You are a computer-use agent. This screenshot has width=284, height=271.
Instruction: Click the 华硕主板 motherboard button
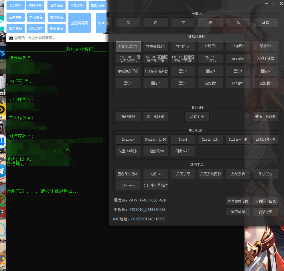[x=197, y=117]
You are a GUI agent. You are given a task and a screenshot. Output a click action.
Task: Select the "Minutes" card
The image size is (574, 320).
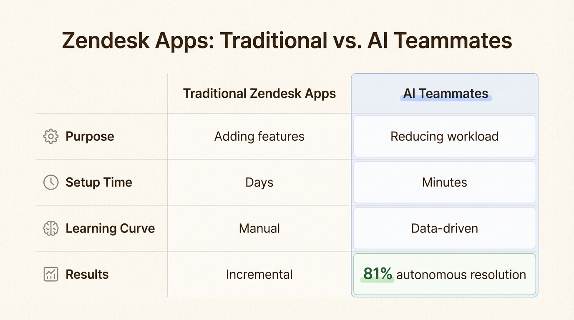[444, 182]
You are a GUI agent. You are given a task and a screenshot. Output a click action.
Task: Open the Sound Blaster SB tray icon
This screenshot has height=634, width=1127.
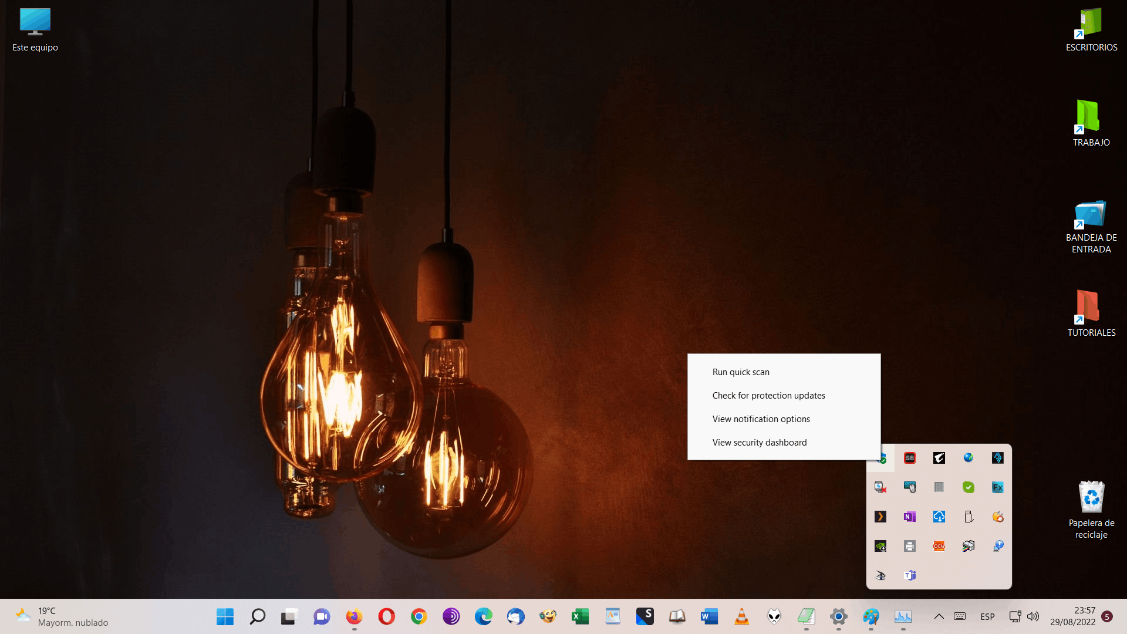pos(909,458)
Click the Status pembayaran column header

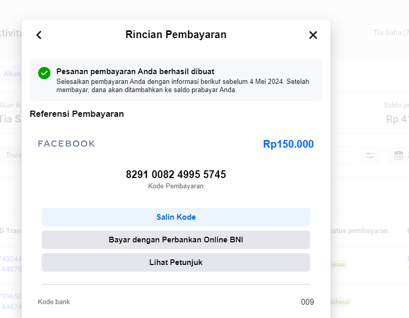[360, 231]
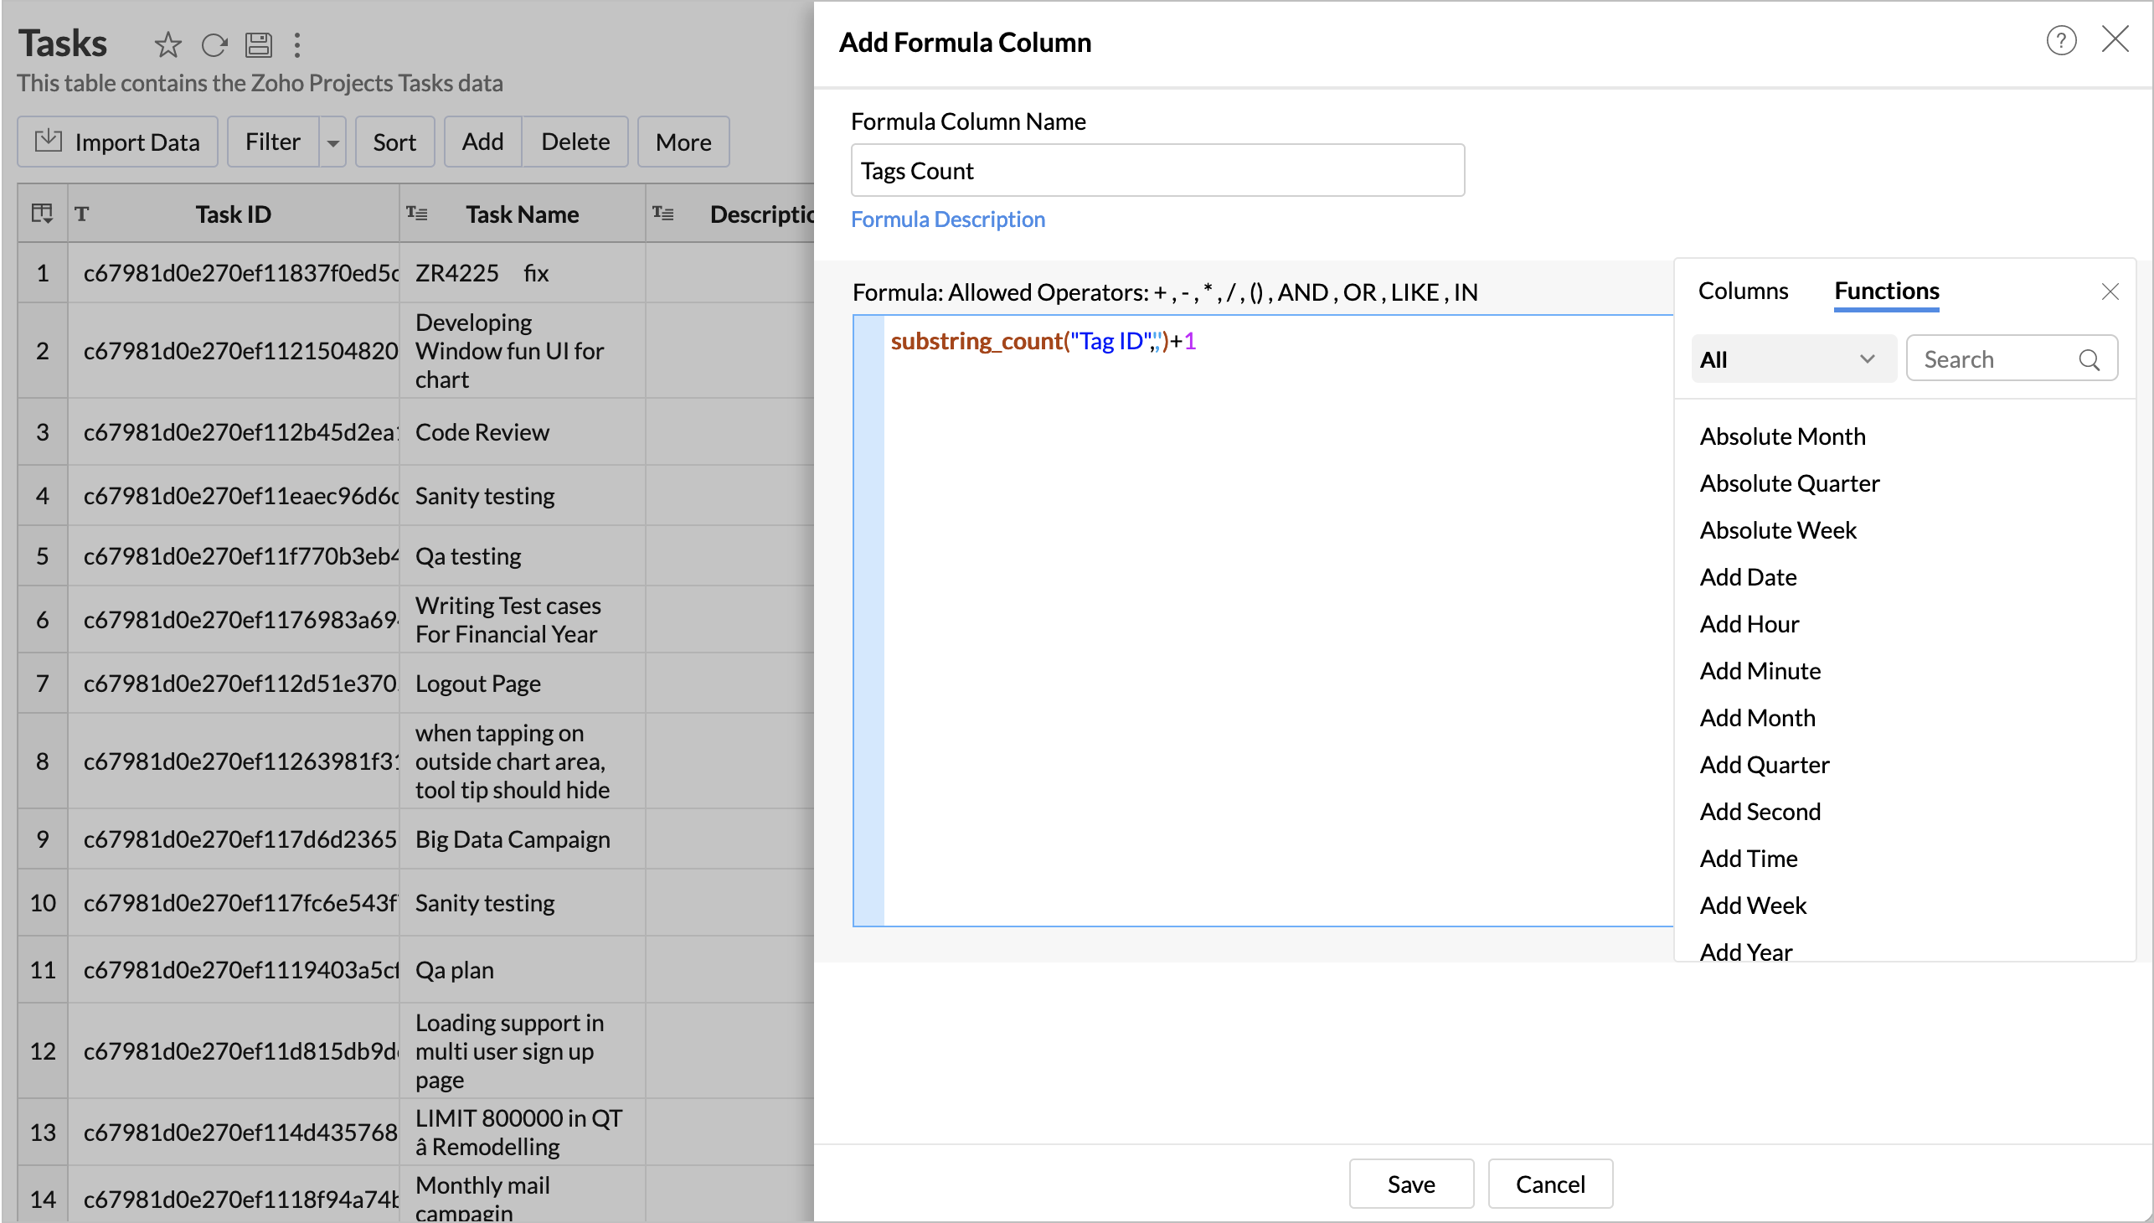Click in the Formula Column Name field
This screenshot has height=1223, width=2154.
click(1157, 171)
---
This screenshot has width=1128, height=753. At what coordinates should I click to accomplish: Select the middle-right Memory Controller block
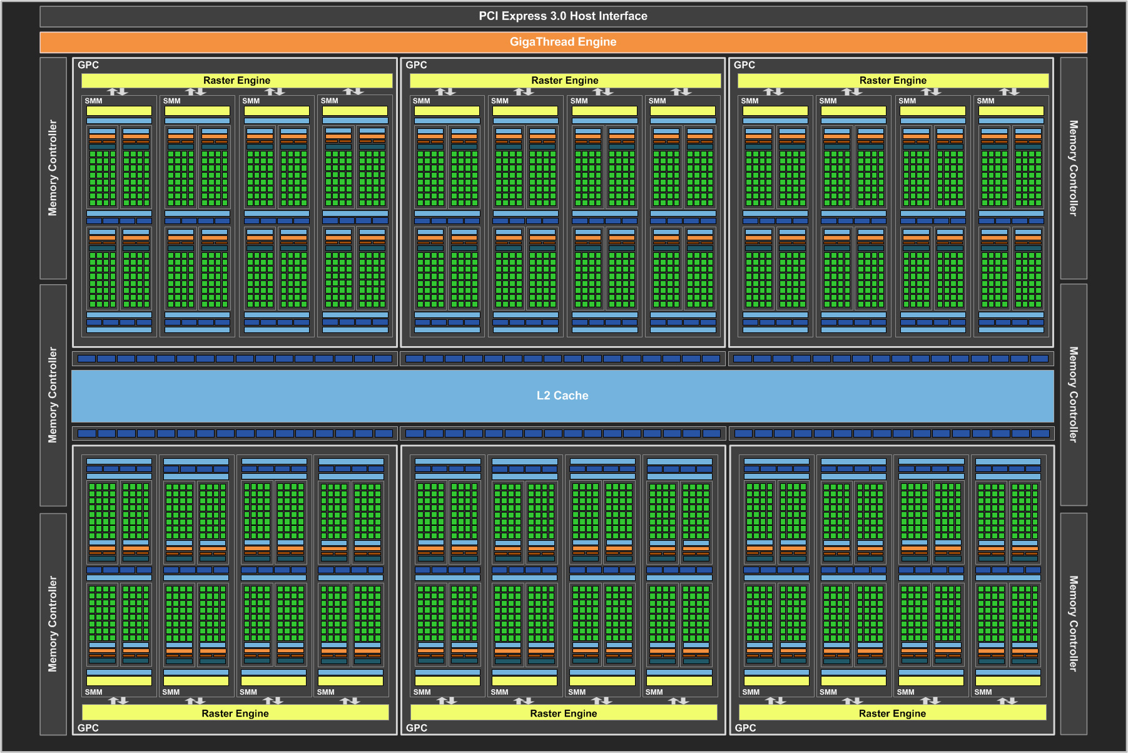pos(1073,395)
==
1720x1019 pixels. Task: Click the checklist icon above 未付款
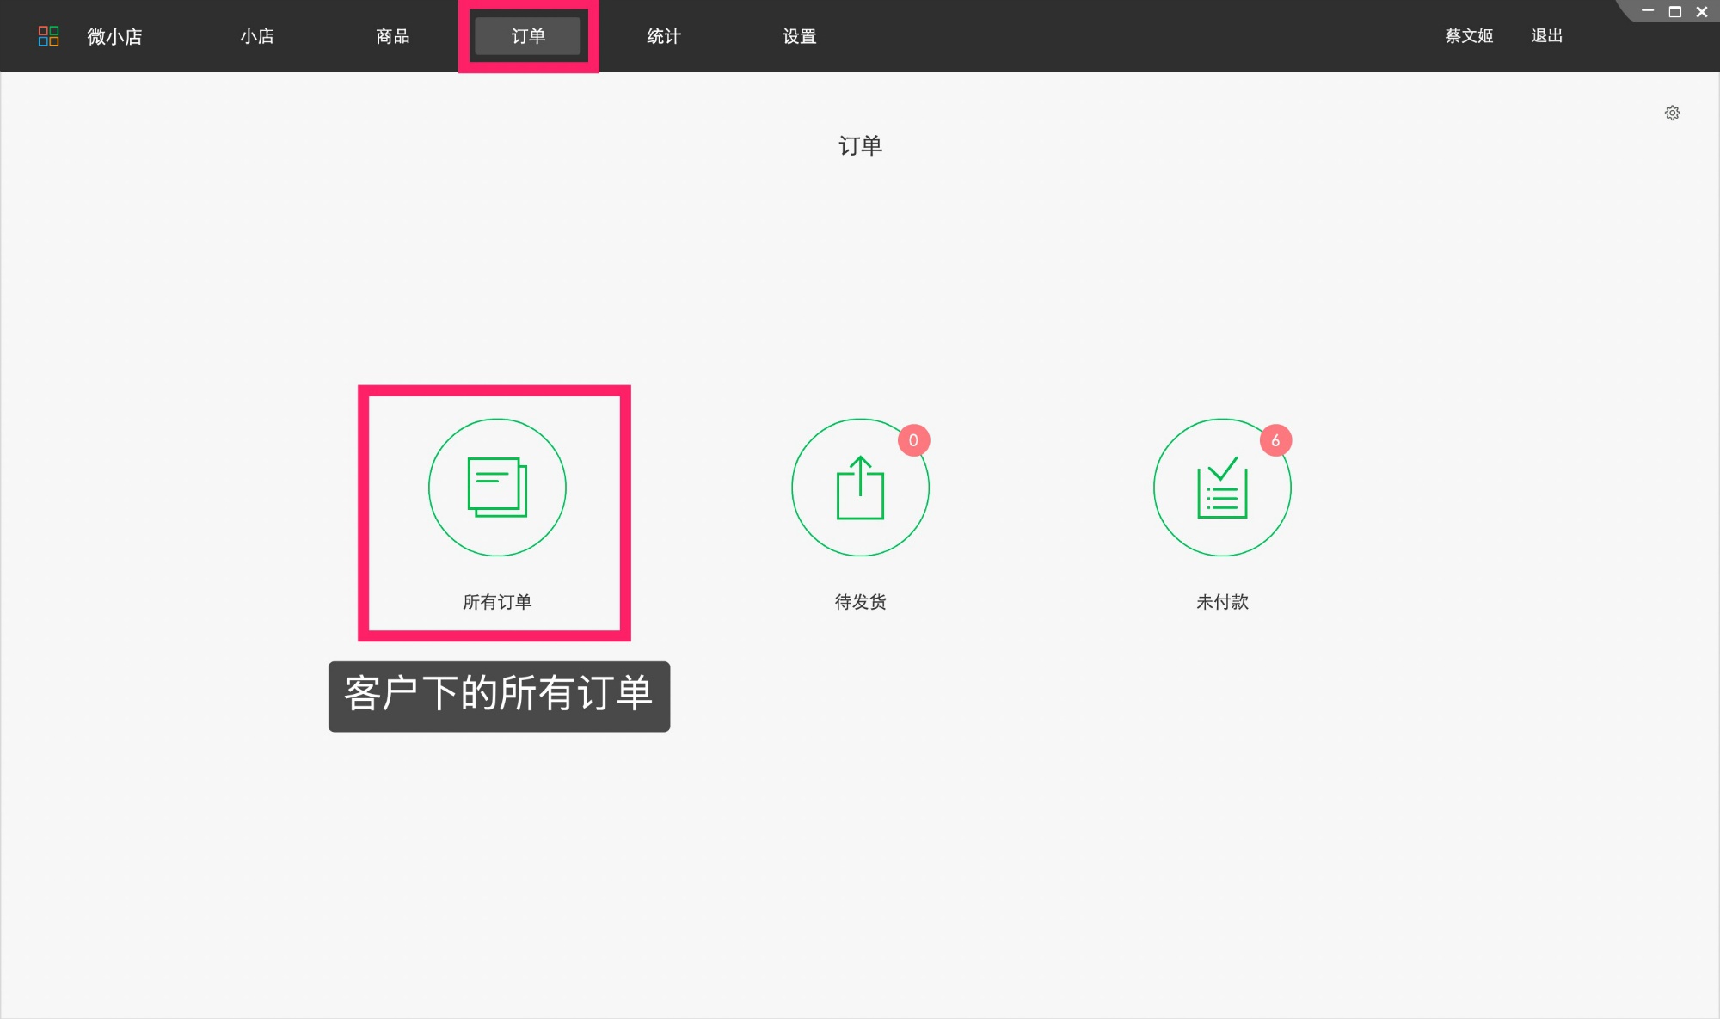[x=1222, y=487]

* _Exercise requirements_
Reproduce verbatim every line from the one containing "This screenshot has width=1128, height=753." through the one containing "pos(1073,395)", both included. Leave the pictures out.

* _Task solution_
This screenshot has width=1128, height=753. At what coordinates should I click to accomplish: Select the middle-right Memory Controller block
pos(1073,395)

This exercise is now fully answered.